Dissertation defence (Chemistry): MSc Randa Mahran

MSc Randa Mahran defends the dissertation in Chemistry titled “MONITORING CELLULAR GUANOSINE TRIPHOSPHATE (GTP) AND GTP ASSOCIATED PROTEINS” at the University of Turku on 01 March 2024 at 12.00 (University of Turku, Main building, Tauno Nurmela lecture hall, Turku).

Opponent: Professor Paul Brennan (University of Oxford, UK)
Custos: Docent Harri Härmä (University of Turku)

Doctoral Dissertation at UTUPub: https://urn.fi/URN:ISBN:978-951-29-9615-5


Summary of the Doctoral Dissertation:

Nucleotides are important molecules that are present in all human cells. They are the building blocks of our genetic material. The most important nucleotides are ATP and GTP, they give energy to our cells and control other cell activities. The levels of these nucleotides need to be precise in our cells, or it can lead to diseases.

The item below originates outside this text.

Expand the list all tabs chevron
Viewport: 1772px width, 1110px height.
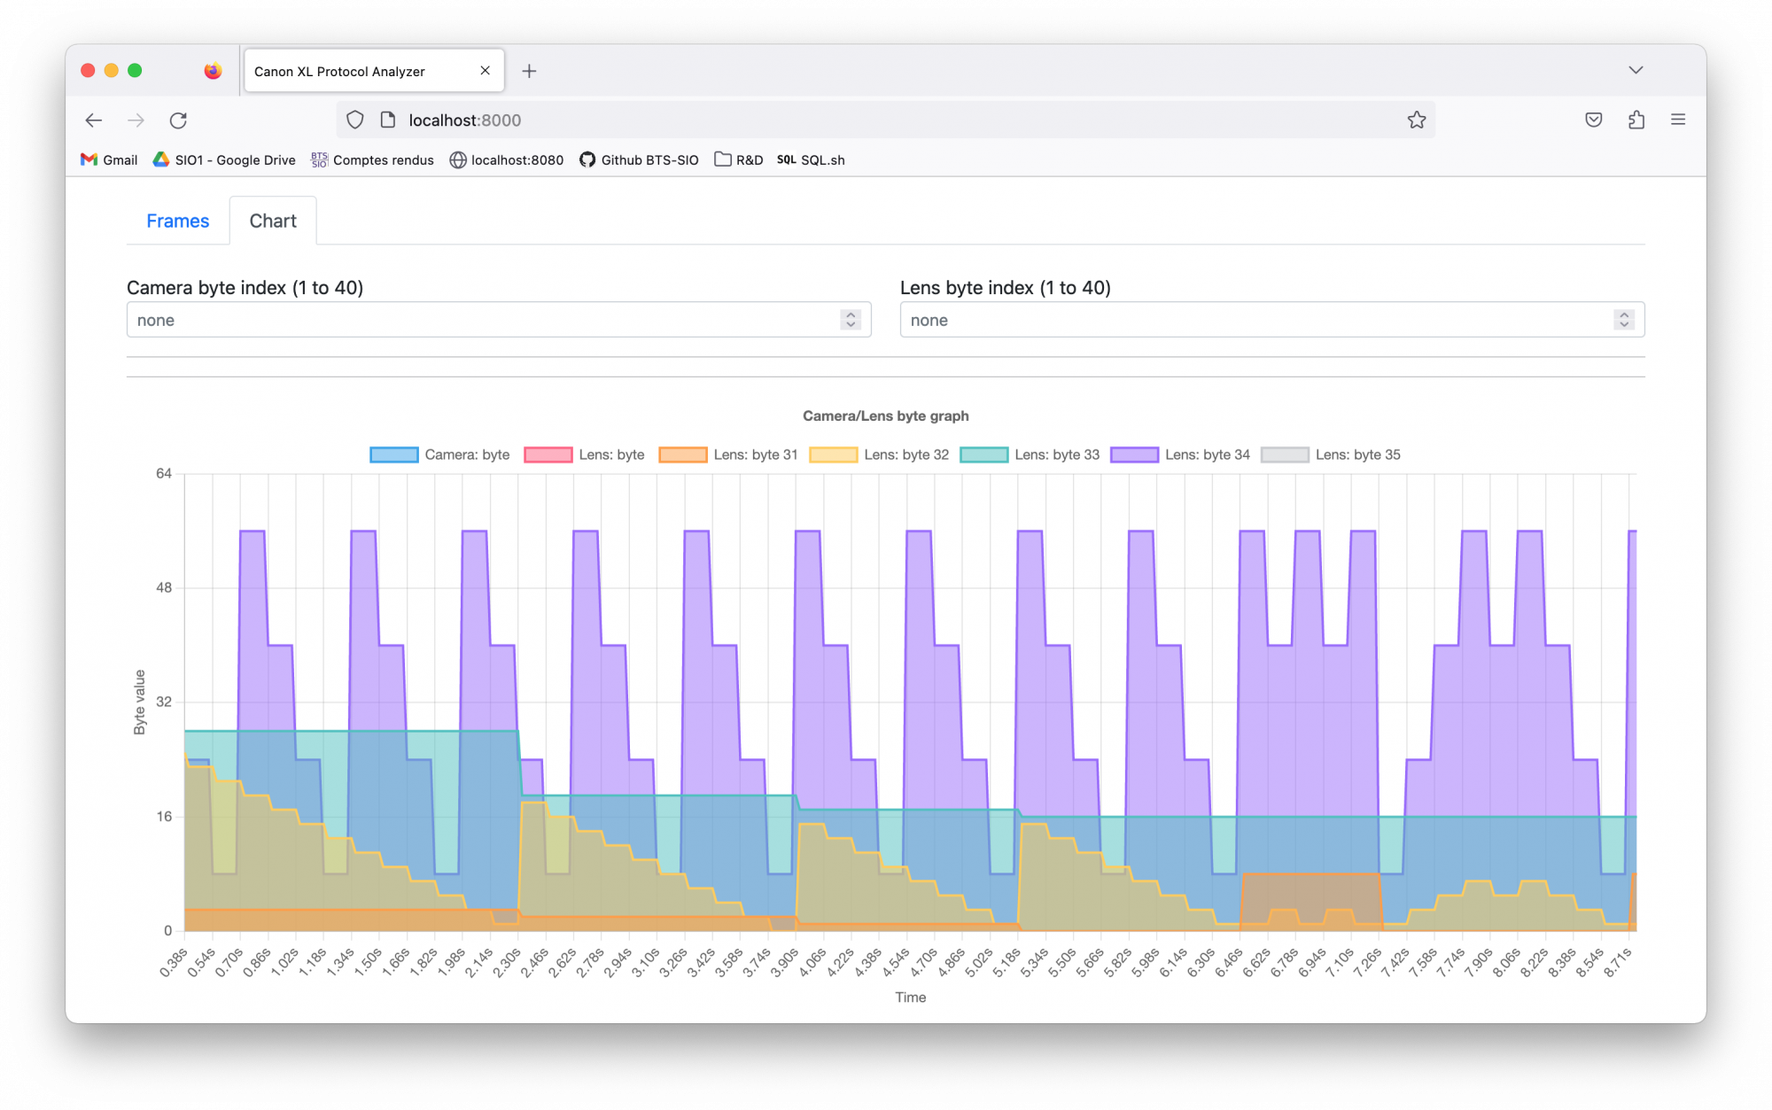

GTP has a special function related to small proteins called GTPases that are responsible for regulating cell growth and survival. Understanding the functions of GTP is crucial, especially its link to various diseases, as it will help researchers advance their knowledge and potentially finding new ways to treat diseases. However, theres a challenge. While there are plenty of techniques available for measuring ATP, its not the same for GTP.
There are two main types of methods used to study nucleotides: luminescence-based and separation-based methods. While separation methods have benefits, they need trained experts and specific equipment, and their ability to process a large number of samples is limited. On the other hand, luminescence-based methods are faster but are mostly designed for detecting ATP.

In this PhD project, methods to measure GTP concentration in the cell and to study small GTPases and their interaction with GTP, were developed. To measure the level of GTP in cells, a high-throughput assay was developed. This assay uses a special antibody that can detect cellular GTP with high accuracy. The results from this new assay were similar to those obtained with the gold standard method, showing that its just as accurate but much faster.

A new method called the Protein-Probe was also created. This method was used to study the heat stability of small GTPases. The research also looked at how the recent FDA approved KRAS/G12C covalent inhibitors bind to RAS GTPases. The Protein-Probe method has a sensitivity level much higher than existing methods, therefore requires smaller amounts of sample materials and reduces the cost.

Another technique introduced in the project is the FRET-Probe. It was compared to the Protein-Probe method in a thermal stability test and was used to check the chemical stability of proteins when exposed to different denaturing chemicals. The FRET-Probe offers additional advantages over the Protein-Probe, as it works at a neutral pH and has a more straightforward assay protocol.